Fixing live propagation of mount changes

Hey everyone. I’m working towards having a new internal tool/command for snapd. The tool is snap-update-ns and is designed to jump into an existing mount namespce of a given snap and change it so that it reflects interface connections. This is something that snapd would use automatically when e.g. content interface is connected or disconnected. If you run a program snapd keeps a mount namespace around (the set of mounted things) that is separate from the rest of the system. Once that namespace is created and you connected an interface nothing (currently) happens. Since this is a very common and annoing behavior we would like this to “just work” like magic, without any hand-holding from the user.

I have a few PRs for this:

Apart from this I already landed the main algorithm that l loads two files and computes the mount / unmount actions needed to convert the “current” world into the “desired” world. This function can be found here:

1 Like

For some background on this change, today when a snap is already running and then something else needs to perform changes in its mount namespace (say, a content interface was connected), these changes are not propagated. Instead, we need to forcefully unmount /run/snapd/ns/<snap name>.mnt and then remove that file, so that new processes will pick up the new state. Even that is problematic, though, because it creates a split world, where previously running processes will be on top of a different filesystem from new processes or restarted daemons.

So, that’s why @zyga-snapd is working on the snap-update-ns tool, which will allow us to perform live changes on the running filesystem, so every process of the same snap continues to see the same independent filesystem as usual today, with modifications to that being applied on demand.

I need a review for a trivial function for parsing whole fstab files:

I also have the writer that is even easier to review:

A few late comments on #3102.

Thank you, here’s a PR with those addressed:

So with some more progress over the weekend I have the following:

  • I can now do almost everything required to make actual mount changes work
  • I need to parse mountinfo data to know when something has already taken place (e.g. the desired change is has already happened)
  • I need to track what changes were made and save the current profile

There are some misc functions I had to create, I will put most of them in the snap-update-ns command itself but some will flock to interfaces/mount. The first one is mount.OptsToFlags that converts string mount options to integer flags for syscall.Mount.
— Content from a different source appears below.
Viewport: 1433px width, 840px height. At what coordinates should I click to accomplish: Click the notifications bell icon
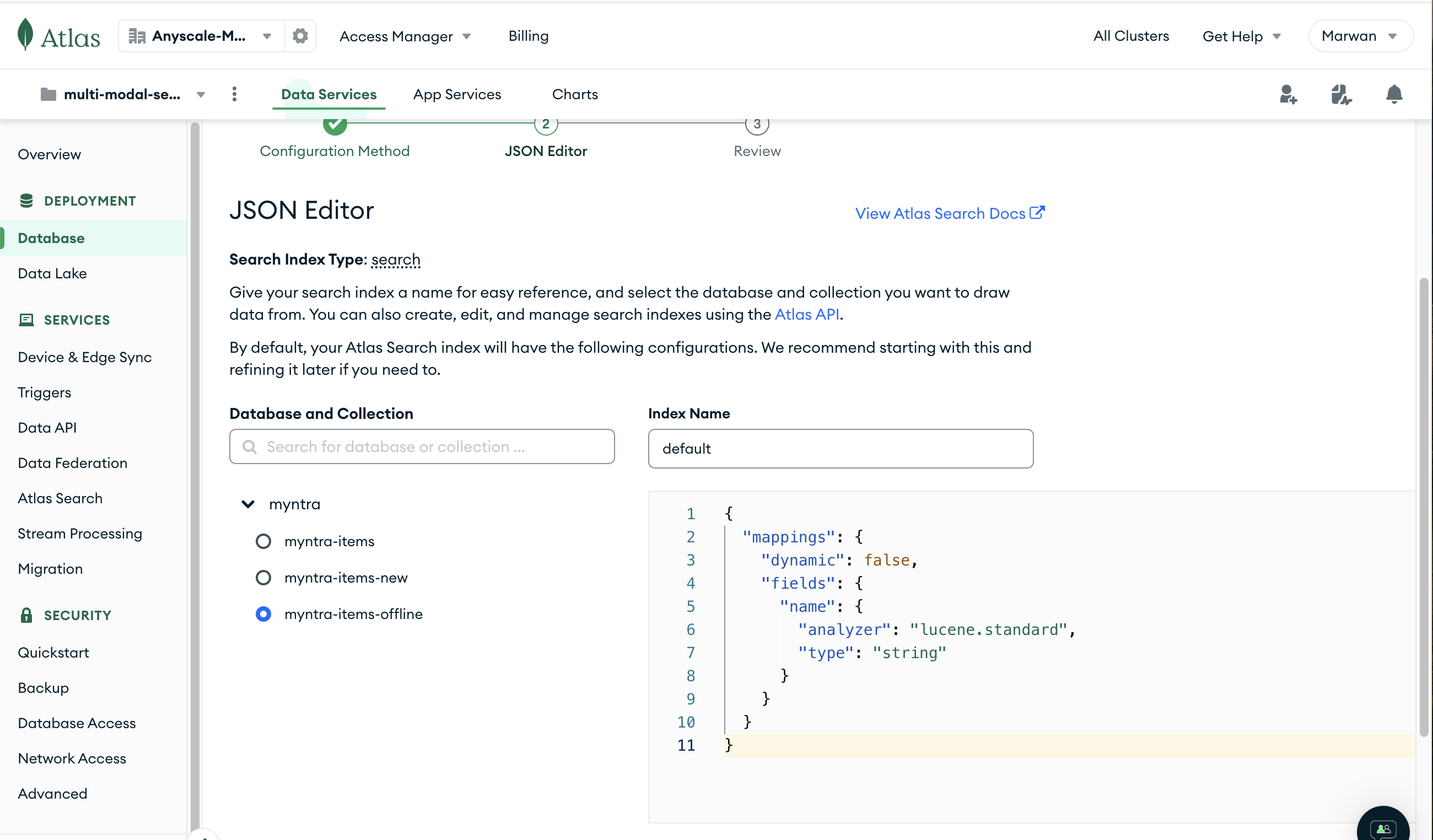1395,94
There are also some miscellaneous functions to lock/unlock the lock associated with each namespace. I’ll be proposing them in their individual PRs:

For now I have one new PR that I’d like to just land quickly as it introduces a data type:

@zyga-snapd Reviewed #3114… looks pleasantly simple, but I think atomicity is a must there.

Ah, indeed. I’ll make a quick follow up ASAP.

One more PR for the effort: mount option to mount flag converter:

Actually, I realized that since we use a writer this is not the right level. I’ll use the atomic helper around that to ensure it’s all good though.

@zyga-snapd That doesn’t sound great. The function itself should be responsible for writing to the filesystem atomically, instead of expecting everyone that calls it to be enforcing atomicity.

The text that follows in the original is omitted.